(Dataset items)
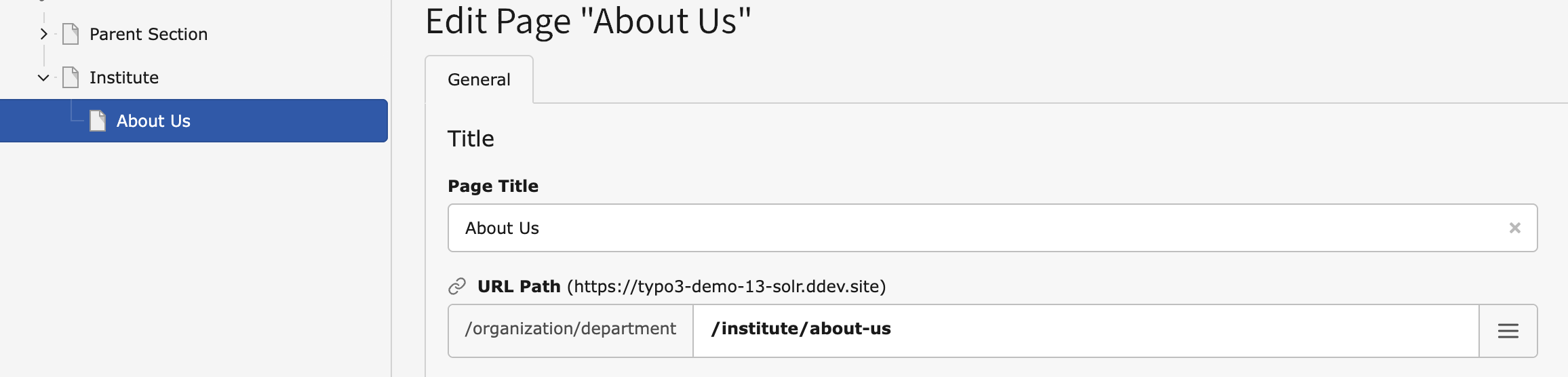Expand the Parent Section tree node

[x=43, y=34]
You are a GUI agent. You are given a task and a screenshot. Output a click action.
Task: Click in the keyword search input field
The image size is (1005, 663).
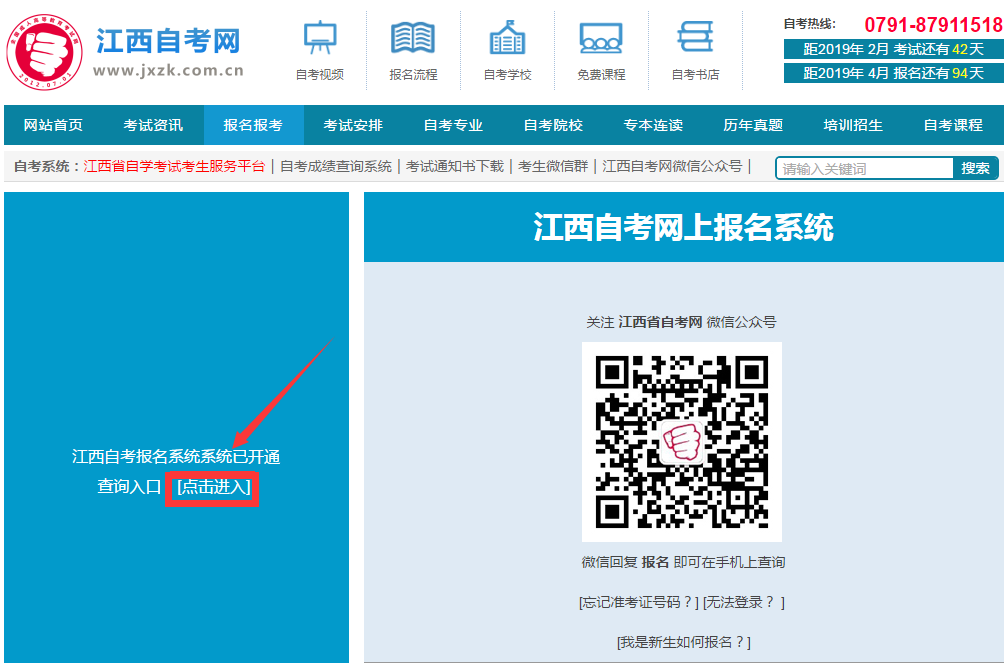(864, 168)
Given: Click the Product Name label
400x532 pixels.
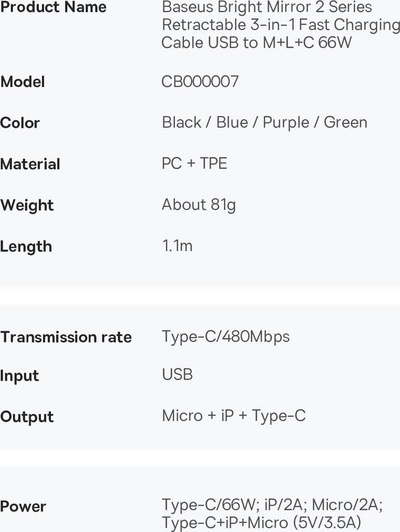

*YOUR ASSIGNMENT:* Give again, word for word, the line that contains "Given: Click the Product Name label" and every line after it through the end of the entries; omit the pictures.

*ANSWER AREA:*
Given: Click the Product Name label
400x532 pixels.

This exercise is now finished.